За время после Второй мировой войны японская литетарта изменилась значительным образом. Или лучше сказать, что изменился мировой контекст, в котором существует и японская литература. Раньше, скажем, лет 20-30 назад, в глазах среднего японца такие "иностранцы", которые владеют японским языком, казались редкостными зверями и они могли стать популярными звездами на экране телевидения по одной простой причине, что они говорят по-японски. И естественно, что японские писатели, пиша свои произведения только по-японски, никогда не учитывали возможности, что их могут читать некоторые иностранцы прямо по-японски, не пользуясь услугами переводчиков.
Hо теперь вся картина совсем другая.
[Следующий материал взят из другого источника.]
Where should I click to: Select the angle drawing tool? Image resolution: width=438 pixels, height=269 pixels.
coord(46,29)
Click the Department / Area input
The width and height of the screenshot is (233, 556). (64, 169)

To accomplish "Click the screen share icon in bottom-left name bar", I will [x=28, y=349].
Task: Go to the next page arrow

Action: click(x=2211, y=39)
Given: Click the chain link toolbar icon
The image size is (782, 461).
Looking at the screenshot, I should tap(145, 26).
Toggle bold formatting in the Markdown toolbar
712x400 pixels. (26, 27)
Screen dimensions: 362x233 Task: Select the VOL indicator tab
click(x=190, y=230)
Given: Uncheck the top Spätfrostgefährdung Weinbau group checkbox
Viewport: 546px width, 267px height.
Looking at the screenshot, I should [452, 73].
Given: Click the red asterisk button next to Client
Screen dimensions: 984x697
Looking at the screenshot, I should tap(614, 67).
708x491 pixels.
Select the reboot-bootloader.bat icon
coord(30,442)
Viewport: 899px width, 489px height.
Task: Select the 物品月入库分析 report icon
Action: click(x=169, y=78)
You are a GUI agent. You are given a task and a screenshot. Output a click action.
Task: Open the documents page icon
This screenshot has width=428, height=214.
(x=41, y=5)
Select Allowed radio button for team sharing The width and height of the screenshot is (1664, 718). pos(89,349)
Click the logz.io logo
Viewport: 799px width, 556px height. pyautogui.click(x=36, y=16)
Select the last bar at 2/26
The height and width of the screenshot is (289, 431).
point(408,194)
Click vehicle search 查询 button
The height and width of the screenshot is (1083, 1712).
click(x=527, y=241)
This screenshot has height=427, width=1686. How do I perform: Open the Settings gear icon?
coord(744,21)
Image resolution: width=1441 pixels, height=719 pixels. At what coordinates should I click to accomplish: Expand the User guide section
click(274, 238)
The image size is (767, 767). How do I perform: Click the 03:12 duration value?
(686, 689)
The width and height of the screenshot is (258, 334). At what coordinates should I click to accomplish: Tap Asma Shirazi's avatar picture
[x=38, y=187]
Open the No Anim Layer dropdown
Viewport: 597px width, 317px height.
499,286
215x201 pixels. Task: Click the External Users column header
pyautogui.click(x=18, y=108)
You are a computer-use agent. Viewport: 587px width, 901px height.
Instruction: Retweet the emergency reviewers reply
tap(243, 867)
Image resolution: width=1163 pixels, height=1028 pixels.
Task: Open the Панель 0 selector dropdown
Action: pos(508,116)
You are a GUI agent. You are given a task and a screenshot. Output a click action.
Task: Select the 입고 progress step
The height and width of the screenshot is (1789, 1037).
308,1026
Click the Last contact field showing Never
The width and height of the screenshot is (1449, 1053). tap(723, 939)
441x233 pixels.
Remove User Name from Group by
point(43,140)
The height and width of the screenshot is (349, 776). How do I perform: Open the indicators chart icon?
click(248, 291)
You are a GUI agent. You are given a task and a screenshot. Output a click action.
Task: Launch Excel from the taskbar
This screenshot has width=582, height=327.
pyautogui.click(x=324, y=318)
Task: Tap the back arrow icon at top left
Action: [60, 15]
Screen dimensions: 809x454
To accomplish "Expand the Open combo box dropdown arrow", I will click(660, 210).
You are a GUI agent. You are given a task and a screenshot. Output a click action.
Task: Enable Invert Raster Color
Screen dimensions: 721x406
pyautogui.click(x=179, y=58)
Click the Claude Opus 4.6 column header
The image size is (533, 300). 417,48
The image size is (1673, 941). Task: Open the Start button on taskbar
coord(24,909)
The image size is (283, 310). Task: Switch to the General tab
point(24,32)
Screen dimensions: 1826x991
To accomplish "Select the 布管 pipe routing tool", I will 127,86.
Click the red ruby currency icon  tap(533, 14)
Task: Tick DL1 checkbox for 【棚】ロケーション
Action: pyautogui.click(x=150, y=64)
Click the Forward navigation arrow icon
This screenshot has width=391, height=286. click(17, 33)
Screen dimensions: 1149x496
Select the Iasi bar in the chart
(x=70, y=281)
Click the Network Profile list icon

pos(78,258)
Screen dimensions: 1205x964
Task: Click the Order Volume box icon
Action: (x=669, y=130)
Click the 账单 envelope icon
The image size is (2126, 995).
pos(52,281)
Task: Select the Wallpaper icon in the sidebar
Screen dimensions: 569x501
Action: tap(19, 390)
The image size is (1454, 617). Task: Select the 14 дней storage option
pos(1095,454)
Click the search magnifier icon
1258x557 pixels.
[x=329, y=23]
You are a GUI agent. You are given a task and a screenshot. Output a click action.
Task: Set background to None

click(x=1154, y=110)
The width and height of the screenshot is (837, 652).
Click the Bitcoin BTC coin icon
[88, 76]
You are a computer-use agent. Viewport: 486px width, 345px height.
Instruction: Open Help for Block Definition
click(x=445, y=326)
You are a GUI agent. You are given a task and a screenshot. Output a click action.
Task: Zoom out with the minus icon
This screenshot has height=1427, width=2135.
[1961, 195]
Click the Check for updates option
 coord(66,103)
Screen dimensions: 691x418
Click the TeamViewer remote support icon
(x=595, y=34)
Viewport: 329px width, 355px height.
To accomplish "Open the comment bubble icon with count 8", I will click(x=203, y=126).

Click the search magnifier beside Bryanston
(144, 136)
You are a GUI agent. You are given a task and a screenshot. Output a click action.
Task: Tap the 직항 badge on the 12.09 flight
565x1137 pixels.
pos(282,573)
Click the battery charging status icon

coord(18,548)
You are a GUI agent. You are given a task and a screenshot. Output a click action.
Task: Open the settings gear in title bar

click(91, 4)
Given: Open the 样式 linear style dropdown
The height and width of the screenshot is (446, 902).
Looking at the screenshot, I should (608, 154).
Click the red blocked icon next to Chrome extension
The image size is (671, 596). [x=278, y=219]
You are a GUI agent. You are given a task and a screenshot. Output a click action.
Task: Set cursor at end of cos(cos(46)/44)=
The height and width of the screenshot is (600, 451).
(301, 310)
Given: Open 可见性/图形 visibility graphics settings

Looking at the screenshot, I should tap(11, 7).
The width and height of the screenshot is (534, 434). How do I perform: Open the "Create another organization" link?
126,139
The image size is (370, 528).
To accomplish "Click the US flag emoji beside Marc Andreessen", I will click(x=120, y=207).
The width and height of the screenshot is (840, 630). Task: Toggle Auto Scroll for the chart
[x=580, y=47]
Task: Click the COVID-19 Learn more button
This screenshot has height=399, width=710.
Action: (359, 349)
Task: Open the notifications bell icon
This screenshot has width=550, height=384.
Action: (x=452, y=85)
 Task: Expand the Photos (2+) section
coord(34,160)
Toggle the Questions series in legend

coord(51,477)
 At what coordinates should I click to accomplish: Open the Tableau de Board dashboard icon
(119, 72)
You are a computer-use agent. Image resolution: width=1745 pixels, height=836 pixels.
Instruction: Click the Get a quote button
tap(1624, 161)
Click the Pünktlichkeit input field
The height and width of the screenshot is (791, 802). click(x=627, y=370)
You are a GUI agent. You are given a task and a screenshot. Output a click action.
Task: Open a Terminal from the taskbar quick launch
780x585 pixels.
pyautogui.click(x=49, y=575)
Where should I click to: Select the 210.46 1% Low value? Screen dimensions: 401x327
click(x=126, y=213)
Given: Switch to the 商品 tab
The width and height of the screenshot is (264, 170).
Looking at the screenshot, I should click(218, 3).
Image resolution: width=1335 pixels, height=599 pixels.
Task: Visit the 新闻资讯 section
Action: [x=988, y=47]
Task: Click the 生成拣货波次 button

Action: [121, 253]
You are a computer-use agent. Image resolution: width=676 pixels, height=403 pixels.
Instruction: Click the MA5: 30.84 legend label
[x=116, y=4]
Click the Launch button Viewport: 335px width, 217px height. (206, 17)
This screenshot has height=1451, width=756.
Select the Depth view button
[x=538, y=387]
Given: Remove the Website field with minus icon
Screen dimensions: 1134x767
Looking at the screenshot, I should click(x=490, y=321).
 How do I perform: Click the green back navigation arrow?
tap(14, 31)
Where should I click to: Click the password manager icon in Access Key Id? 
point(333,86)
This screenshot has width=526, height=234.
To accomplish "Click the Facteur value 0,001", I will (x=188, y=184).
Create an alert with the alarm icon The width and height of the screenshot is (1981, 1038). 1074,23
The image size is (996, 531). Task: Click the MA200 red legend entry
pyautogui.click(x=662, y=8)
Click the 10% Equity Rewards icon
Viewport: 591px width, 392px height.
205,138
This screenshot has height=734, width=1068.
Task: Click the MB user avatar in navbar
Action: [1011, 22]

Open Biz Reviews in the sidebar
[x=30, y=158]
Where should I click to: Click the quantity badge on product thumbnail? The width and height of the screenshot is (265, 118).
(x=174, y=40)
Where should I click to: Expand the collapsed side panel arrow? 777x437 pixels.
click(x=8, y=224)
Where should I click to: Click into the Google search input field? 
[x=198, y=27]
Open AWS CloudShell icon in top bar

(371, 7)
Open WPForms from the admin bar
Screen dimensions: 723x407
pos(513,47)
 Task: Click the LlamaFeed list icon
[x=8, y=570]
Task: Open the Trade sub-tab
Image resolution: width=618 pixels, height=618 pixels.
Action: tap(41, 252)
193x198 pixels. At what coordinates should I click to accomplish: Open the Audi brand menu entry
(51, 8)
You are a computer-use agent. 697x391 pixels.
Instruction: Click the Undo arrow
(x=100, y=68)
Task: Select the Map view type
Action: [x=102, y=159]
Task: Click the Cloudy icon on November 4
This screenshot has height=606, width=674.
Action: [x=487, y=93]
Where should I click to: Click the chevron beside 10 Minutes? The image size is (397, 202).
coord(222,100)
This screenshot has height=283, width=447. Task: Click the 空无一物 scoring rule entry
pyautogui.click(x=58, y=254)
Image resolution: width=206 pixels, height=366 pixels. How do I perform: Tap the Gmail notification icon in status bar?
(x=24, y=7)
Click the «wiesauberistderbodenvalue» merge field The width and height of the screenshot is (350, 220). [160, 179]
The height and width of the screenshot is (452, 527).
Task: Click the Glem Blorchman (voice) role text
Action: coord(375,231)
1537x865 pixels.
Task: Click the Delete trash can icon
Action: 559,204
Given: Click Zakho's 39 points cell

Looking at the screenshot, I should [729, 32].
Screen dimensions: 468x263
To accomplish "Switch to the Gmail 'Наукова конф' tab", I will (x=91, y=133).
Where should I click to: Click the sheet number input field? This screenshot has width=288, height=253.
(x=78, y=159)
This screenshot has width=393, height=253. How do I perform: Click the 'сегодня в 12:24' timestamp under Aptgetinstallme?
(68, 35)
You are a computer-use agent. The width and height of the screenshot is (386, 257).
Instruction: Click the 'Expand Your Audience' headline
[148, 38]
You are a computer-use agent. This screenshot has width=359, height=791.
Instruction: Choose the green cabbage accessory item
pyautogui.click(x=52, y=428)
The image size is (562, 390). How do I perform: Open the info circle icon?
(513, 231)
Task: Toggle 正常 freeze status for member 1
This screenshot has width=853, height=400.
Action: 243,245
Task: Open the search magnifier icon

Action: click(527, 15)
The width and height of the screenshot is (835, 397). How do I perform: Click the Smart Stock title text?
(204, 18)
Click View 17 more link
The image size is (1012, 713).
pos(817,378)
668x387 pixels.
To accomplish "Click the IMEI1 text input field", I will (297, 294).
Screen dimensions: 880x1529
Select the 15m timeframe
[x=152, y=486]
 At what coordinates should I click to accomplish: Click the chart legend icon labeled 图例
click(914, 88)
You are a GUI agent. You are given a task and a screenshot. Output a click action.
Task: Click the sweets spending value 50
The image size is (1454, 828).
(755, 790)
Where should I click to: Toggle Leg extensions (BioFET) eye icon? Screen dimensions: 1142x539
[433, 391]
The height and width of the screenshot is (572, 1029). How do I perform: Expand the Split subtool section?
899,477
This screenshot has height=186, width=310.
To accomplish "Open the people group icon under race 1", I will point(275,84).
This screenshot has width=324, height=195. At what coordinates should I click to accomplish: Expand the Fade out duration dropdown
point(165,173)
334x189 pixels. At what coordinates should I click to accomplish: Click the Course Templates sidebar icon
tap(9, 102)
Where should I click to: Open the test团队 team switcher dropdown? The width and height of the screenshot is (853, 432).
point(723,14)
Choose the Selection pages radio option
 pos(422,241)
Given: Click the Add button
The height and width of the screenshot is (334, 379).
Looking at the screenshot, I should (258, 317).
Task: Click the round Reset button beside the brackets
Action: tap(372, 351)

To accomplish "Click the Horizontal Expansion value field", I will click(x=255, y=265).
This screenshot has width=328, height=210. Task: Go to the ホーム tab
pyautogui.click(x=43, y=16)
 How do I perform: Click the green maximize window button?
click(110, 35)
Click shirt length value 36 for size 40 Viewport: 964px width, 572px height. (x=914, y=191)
Японцы уже привыкли к тому, что часто бывают такие иностранные японисты, которые знают и понимают японскую культуру лучше. И даже появились такие иностранные писатели, которые пишут по-японски, и такие японские писатели, которые пишут не только по-японски, но и на каком-то другом инстранном языке. Так что можно даже смело сказать, по-моему, что граница, которая четко отделяла японскую литературу от неяпонской, сегодня стала немного неопределенной и размытой. Такое обстоятельство приводит, как мне кажется, к новой точке зрения, с которой можно рассмотреть японскую литературу не столько как нечто экзотичное и инородное, что стоит совсем особняком от остального мира, сколько как органичную часть мировой литературы, в современном процессе которой участвует и японская литератута в качестве одного из многих равноправых участников.
Одним из доказательств таких сдвигов в мировом контексте японской литературы может послужить яркий контраст между нобелевскими лекциями Ясунари Кавабата и Кэндзабуро Оэ. Разрешите здесть напомнить Вам, что Кавабата и Оэ - только два японских нобелевских лауреата из области литературы. Первый получил нобелевскую примию в 1978 году, а посдедний четверть века спустя, то есть, в 1994 году.
Мы еще хорошо помним странное название нобелевской лекции Кэндзабуро Оэ: "Аимаи на нихон но ватаси", или "Я из двусмысленной (неопределннной, нечеткой, и т.д.) Японии. Hаверное, это название, таким образом буквально переведенное на русский, звучит довольно странно, но оно звучит в японском оригинале тоже странно. Это объясняется частично тем, что это название является ироничной и даже немного провокационной пародией на название нобелевской речи другого японского писателя: "Уцукусии нихон но ватаси".
[Utsukushii -- прекрасный, восхитительный (прим AB)]
Оглядываясь назад, с нынешней точки зрения, можно полагать, что тридцать с лишим лет назад Кавабату удостоили этой почетной премии именно за ту своеобразную японскую эстетику, которую этот писатель представлял в глазах европейцев и которая резко отличалась от западной эстетики. Со стороны остального мира и особенно Запада были предвзятые ожидания, что своеобразная литаретура страны восходящего солнца должна отличаться от всех других литератур каким-то коренным образом, и выбрали Кавабату как писателя, идеально отвечающего этим ожиданиям.
Здесь я не говорю о личной позиции писателя; речь скорее идет о той исторической позиции, которую ему пришлось занять в тот момент в контексте таких ожиданий, которые сегодня упрекнули бы некоторые критики в ориентализме по терминологии Эдварда Саида.
С другой стороны, награда Оэ символизиует то качественно новое обстоятельство, что теперь в мире начинают воспринимать японскую литературу как просто литературу, или как одну совсем нормальную разновидность современной мировой литературы. Тут уже ни при чем вывеска "своеобразие японской эстетики" и тому подобное. Если для Кавабаты нужна была все-таки предпосылка, что Японию возможно определить однозначно каким-нибудь одним именем прилагательным (будь то "красивая" или "изящная"), это логично привело его к тому отделению самого себя и своей литературы от всего окружающего мира, который как-то не может гордиться такой четкой однозначностью. А в отличие от Кавабаты Оэ утверждает, что уже нет никакой красивой Японии, с которой писатель может идентифицировать себя; есть только двусмысленная Япония. Такое самосознание приводит писателя к позиции, более открытой в отношении к остальному миру, так как вообще невозможно провести четкую границу между самим себой и окружающим миром на почве своей "двусмысленности".